Isabel II

Isabel Burdiel

Guillermo del Campo
Fecha: 3 de julio de 2019
Categoría: Sin categoría

Otro tocho del SXIX que me fue muy bien recomendado. De nuevo, no es una biografía al uso sino un relato de los sucesos del reinado desde un punto de vista fundamentalmente palaciego. Las biografías de personajes menos públicos que un rey suelen tener más datos psicológicos, detalles que en apariencia carecen de relevancia pero forjan el carácter… o que efectivamente no tienen importancia en absoluto. Con un rey, cuya vida ha estado sujeta a tantas otras personas y acontecimientos bien conocidos, lo importante es ese entorno y eso es lo que cuenta estupendamente Isabel Burdiel, como también hacía La Parra con Fernando VII.

Desgrana la historia del reinado de Isabel II empleando su correspondencia para explicar los intereses ocultos o simplemente más privados que podía haber tras cada uno de los sucesos históricos. Ciertamente es muy prolija y a veces repetitiva tanto en detalles como en citas. Quizá hace agua (no aguas) con tanta carta reproducida pero no por ello pierde el interés. En cambio, aunque de sus páginas se desprende un juicio del personaje, llama la atención que no haya un capítulo final de conclusión o que zanje en tan pocas páginas los veinticinco años de la etapa final de la reina.

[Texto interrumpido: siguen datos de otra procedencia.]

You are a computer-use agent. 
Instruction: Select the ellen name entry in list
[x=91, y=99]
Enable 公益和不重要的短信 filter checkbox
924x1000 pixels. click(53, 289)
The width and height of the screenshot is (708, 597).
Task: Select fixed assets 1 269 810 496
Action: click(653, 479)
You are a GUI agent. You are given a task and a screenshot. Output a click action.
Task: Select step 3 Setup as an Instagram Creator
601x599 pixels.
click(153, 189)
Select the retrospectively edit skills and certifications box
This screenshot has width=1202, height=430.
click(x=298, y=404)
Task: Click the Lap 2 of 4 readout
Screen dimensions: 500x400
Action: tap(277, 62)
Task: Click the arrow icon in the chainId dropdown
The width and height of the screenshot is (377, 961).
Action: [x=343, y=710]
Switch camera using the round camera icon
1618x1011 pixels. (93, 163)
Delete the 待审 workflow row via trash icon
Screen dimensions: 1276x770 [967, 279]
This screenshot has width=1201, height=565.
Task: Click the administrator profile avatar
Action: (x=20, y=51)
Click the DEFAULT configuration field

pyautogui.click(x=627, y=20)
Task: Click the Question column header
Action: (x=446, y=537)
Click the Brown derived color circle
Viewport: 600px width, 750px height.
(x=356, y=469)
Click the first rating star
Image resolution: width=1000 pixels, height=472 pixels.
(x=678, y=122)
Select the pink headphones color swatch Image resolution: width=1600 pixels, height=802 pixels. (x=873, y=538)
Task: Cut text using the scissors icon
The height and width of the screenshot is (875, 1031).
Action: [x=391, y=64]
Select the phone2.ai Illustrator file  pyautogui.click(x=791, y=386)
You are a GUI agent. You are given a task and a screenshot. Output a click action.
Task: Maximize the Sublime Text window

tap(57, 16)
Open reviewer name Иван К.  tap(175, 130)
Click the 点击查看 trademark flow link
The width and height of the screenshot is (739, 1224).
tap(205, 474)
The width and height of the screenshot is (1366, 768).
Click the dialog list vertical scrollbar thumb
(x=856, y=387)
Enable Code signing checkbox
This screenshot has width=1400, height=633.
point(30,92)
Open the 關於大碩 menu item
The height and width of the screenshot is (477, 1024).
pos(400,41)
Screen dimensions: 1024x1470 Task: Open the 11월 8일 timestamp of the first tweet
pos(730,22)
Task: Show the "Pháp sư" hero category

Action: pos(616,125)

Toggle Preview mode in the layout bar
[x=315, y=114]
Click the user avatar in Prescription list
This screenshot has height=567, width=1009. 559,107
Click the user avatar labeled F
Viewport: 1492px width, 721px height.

Lo que verdaderamente llama la atención, en todo caso, es que semejante desastre pudiera sostenerse tanto tiempo. Me gustaría comparar mejor el tránsito a la modernidad de otros países con una historia como la nuestra para saber si somos una excepción o era la regla. No valen países nuevos porque en ellos el pasado apenas es un condicionante, como bien señala la autora. Nuestra historia nos sirve a la vez de soporte y rémora para continuar escribiéndola aunque en el reinado de Isabel II parece que fue más un obstáculo que una ayuda. Pero nunca se sabe. O quizá es que para llegar a lo moderno el pasado siempre es un lastre aunque tenga otras ventajas.

Pese a ello, resultan significativas la diferente educación recibida por la reina Victoria, la reina portuguesa e Isabel II. El problema ya nos venía de lejos… Claro que, por si no tuviéramos cáñamo de sobra para ahorcarnos, le añadimos al rey Francisco. En todo caso, qué miseria de sociedad la que necesitó de setenta años para sacudirse el peso de Carlos IV, Fernando VII e Isabel II y con ellos dejar de lado la parte ya necrosada de ella.

En medio de todo esto parece destacar Espartero como ejemplo de la necesidad de políticos y de la insuficiencia de la honestidad para dirigir a los pueblos. También destaca la confianza en los embajadores extranjeros de la época, hasta extremos que hoy podrían considerarse traición.

El interés del SXIX radica para mí en la explicación que contiene de muchos aspectos recientes. Es curioso que ya entonces se discutieran las coletillas añadidas por algunos ministros en su juramento de toma de posesión cuando actualmente estamos aceptando proclamas de deslealtad en tantos diputados. También me parece curioso el verbo empleado entonces para cesar a un ministro: se le exoneraba del cargo. Probablemente todavía se consideraba que el cargo suponía más una responsabilidad que un beneficio personal.